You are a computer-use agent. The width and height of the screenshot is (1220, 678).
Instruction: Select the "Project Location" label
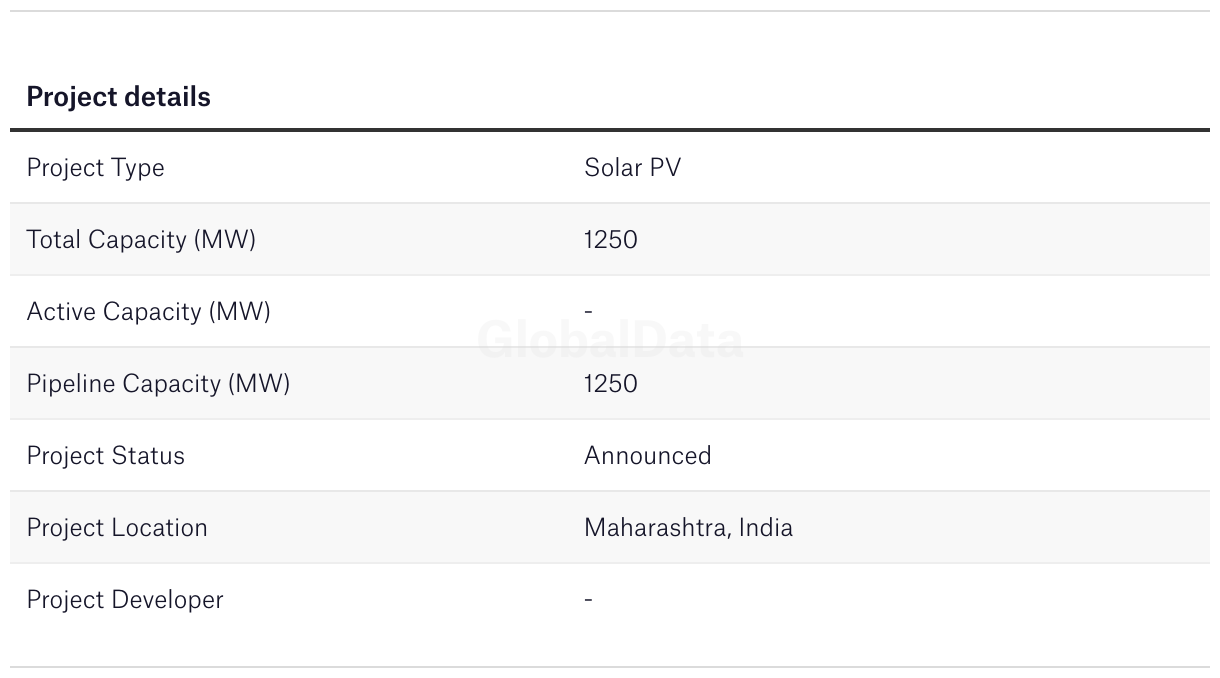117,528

........

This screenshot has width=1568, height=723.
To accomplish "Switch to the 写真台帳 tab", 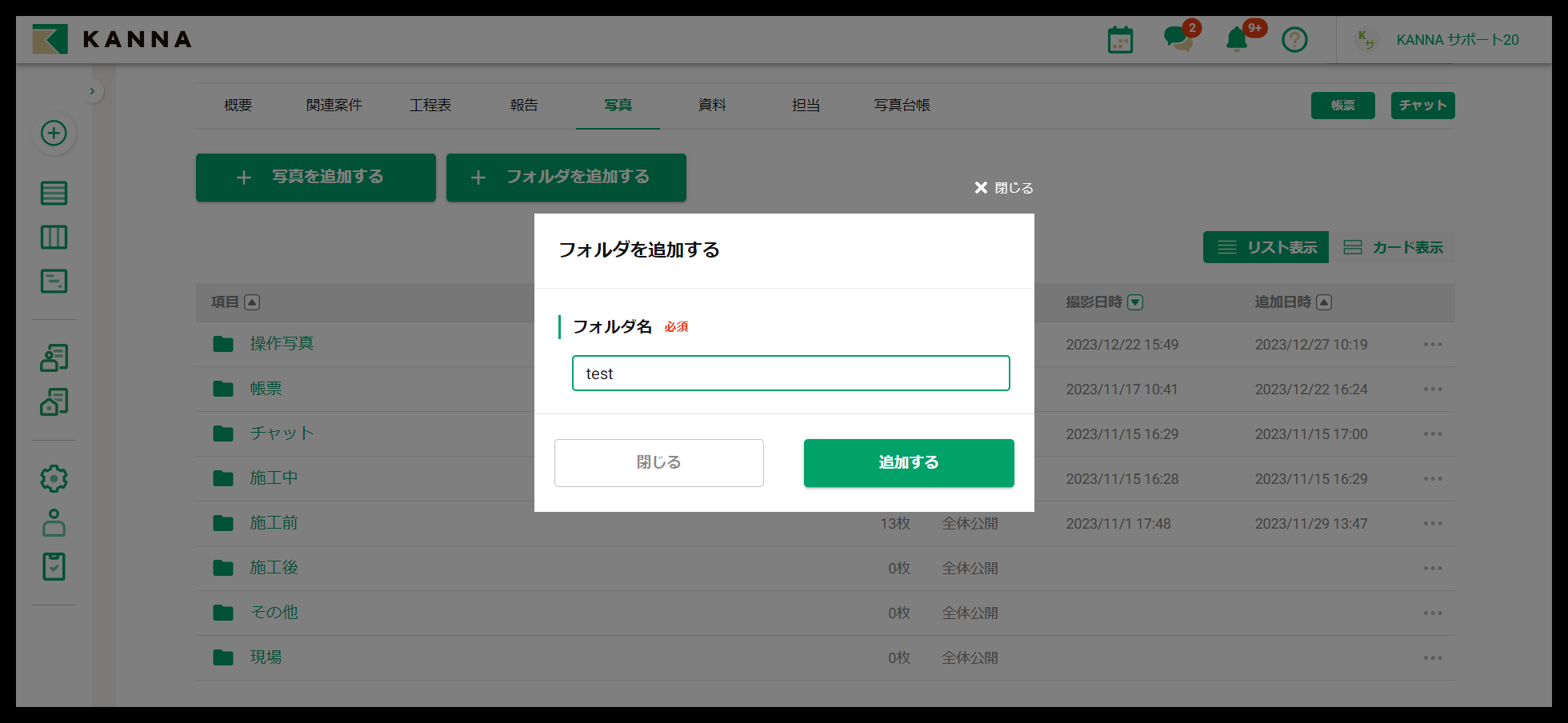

........

PROBLEM TO WORK ON | Quote the material word for word, beginning with the line that contains "This screenshot has width=1568, height=723." and continuing through the line that contains "to the 写真台帳". Leave the pictures out of your answer.

RESPONSE TO THIS EXERCISE |
This screenshot has width=1568, height=723.
To accomplish "Switch to the 写真台帳 tab", 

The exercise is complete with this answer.